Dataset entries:

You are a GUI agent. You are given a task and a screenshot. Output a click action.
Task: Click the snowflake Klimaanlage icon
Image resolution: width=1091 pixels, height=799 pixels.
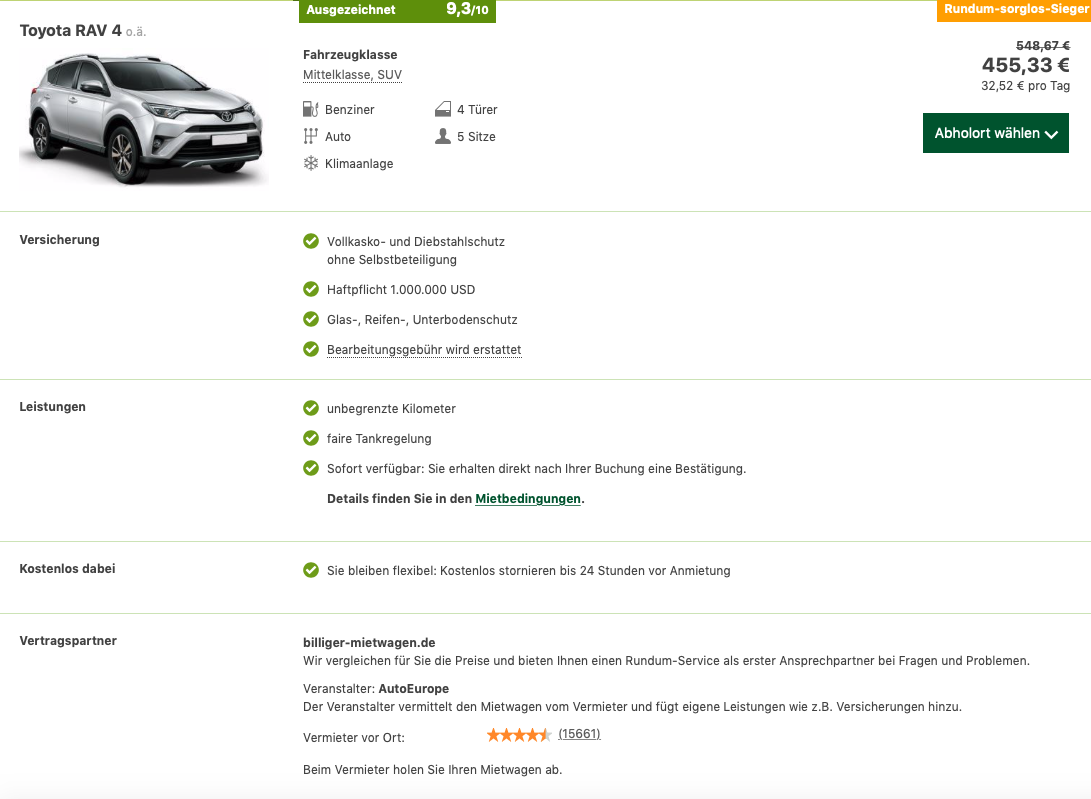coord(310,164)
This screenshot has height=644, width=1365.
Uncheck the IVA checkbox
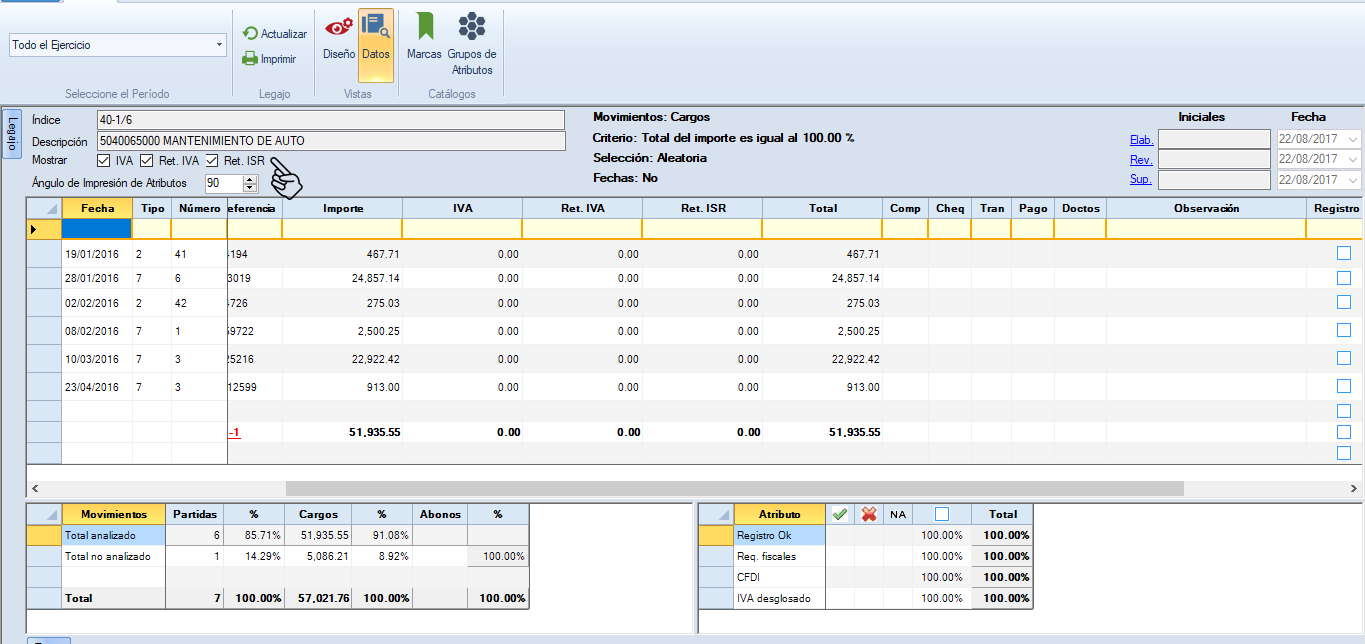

** Aim of the task **
All entries above are to be restated exactly, with every image omitted.

** Solution to the problem **
You are a GUI agent. You are given a task and a screenshot. Output a click action.
Task: Click the snowflake Klimaanlage icon
Image resolution: width=1091 pixels, height=799 pixels.
coord(310,164)
This screenshot has height=644, width=1365.
Uncheck the IVA checkbox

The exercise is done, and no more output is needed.